Dozens of elderly people have been unnecessarily taking up ACT hospital beds while they wait for residential aged-care places, health insiders say.
Sources have told The Canberra Times that at the beginning of last month 85 patients in Canberra hospitals had been assessed as requiring residential aged care.
Keeping aged people in hospital is more expensive than placing them in residential aged care and can carry an increased risk of falls or infection.
The ACT Health Directorate said yesterday that last month 68 patients in Canberra’s two public hospitals were referred to the Aged Care Assessment Team to identify what services they required.
Only two patients in the Canberra Hospital were waiting for residential aged-care places, a spokesman for the Health Directorate said.
Anton Hutchinson, who owns the 80-bed Kankinya Aged Care Facility in Lyneham, said elderly people could experience excessive stays in hospital before a place was found for them despite the fact there was about about a 12 per cent vacancy rate in the local residential aged-care sector.
“The Aged Care Assessment Team used to supply facilities with direct contacts for recently assessed people to assist both the resident and the facility in gaining occupancy but over recent months this practice has ceased,” Mr Hutchinson said.
“Previously the hospitals were aware and conscious of nursing home vacancies and contact was made to deliver services, this has also ground to a halt. These vacancies are both frustrating and critical in an industry that sees one in three high-care facilities operating in the red.”
Mr Hutchinson said his facility, which specialises in caring for high-needs dementia patients, was operating at a profit but currently had eight vacancies.
If the vacancy rate increased for a prolonged period he could be forced to reduce staff levels.
Anglicare Canberra and Goulburn aged-care business manager Gayle Sweaney said there were vacancies at her agency’s two ACT aged-care homes.
She said staff spoke with hospitals on an almost daily basis to help ensure that vacancies were quickly filled. But elderly people hospitalised because of illness or injury often struggled to accept the subsequent news that they needed nursing home-type care.
“If there’s people sitting inappropriately in the acute sector it’s probably more about their choices and what they want to do or not being medically quite stable enough to move out,” she said.
Mrs Sweaney said one way of easing pressure on the hospital system while elderly people were waiting for a residential aged-care unit might be to introduce a step-down unit “where people could come and be more appropriate cared for in a more home-like environment until they’ve worked through the family transitioning and those sorts of things.”
The Health Directorate spokesman said several issues could delay admission to residential care.
These included people’s personal choice in not accepting changed care needs, issues with finances or inability to provide consent due to medical issues.
“In some cases there is also the need for a public guardian to be appointed, this process taking additional time.” he said.
A liaison nurse communicated with aged-care providers and provided support to patients and carers until placement occured.
The spokesman said a weekly list of clients was no longer given to aged-care facilities because of concerns about privacy and confidentiality and a belief the list was of little value.

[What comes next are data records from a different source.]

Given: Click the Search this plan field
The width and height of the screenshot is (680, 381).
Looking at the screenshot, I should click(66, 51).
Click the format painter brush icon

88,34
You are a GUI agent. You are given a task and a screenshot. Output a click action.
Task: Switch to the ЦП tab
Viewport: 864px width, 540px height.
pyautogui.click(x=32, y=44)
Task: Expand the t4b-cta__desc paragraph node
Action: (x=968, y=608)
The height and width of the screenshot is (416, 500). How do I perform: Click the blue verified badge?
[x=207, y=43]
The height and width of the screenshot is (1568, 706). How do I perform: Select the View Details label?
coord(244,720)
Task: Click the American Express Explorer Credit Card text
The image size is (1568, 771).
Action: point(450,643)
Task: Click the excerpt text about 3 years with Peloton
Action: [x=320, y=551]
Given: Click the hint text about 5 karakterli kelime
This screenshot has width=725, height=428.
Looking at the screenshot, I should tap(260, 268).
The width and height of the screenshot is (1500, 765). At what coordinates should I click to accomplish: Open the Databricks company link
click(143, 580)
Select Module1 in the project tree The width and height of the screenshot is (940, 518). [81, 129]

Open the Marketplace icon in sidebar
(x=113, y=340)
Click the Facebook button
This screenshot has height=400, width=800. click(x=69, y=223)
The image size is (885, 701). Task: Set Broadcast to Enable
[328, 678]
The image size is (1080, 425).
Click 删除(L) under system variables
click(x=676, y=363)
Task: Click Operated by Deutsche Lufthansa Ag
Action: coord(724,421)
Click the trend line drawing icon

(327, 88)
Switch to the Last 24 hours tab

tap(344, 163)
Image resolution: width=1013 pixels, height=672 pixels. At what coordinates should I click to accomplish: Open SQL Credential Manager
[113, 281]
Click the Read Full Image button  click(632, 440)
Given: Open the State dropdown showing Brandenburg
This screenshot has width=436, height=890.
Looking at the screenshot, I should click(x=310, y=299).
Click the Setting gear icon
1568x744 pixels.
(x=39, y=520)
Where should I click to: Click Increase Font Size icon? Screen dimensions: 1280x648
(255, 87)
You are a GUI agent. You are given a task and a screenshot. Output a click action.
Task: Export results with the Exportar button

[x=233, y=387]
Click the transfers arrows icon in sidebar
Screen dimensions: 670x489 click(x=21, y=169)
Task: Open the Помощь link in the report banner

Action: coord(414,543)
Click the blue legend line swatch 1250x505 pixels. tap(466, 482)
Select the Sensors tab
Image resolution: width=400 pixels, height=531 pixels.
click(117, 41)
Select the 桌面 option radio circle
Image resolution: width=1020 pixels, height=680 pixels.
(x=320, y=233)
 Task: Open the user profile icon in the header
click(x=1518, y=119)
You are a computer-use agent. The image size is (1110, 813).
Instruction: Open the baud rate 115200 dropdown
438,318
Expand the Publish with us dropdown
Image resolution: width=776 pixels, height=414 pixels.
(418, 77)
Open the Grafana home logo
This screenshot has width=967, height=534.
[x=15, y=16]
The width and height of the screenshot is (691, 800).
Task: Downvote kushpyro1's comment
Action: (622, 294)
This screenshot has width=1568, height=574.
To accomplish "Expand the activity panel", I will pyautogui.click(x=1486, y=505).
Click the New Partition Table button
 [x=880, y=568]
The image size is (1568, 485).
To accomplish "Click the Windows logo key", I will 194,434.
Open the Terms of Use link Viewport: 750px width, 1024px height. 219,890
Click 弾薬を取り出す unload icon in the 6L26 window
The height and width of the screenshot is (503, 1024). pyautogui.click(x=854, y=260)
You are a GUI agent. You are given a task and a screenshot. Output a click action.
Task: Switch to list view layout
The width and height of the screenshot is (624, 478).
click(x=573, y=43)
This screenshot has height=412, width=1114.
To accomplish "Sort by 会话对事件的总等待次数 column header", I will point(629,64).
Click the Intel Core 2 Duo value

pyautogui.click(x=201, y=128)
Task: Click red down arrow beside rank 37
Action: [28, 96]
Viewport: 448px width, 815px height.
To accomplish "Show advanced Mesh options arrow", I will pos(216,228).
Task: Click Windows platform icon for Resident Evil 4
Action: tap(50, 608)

The liaison nurse made contact with residential care providers on behalf of clients at least once per week.
Royal Australasian College of Physicians Faculty of Rehabilitation Medicine president-elect Chris Poulos said prolonged hospital stays could prove dangerous for older people, especially if they spent large parts of the day in bed.
“If you put an older person to bed for a few days that sort of loss of muscle strength and fitness may be the thing that stops them getting up completely and they’ve got to put a lot of effort in getting back into that degree of mobilisation that they had before,” Dr Poulos said.
“If somebody’s got some mild cognitive impairment as a result of age, being in a foreign hospital sort of environment can cause more confusion and that can result in people getting up and having falls,” he said.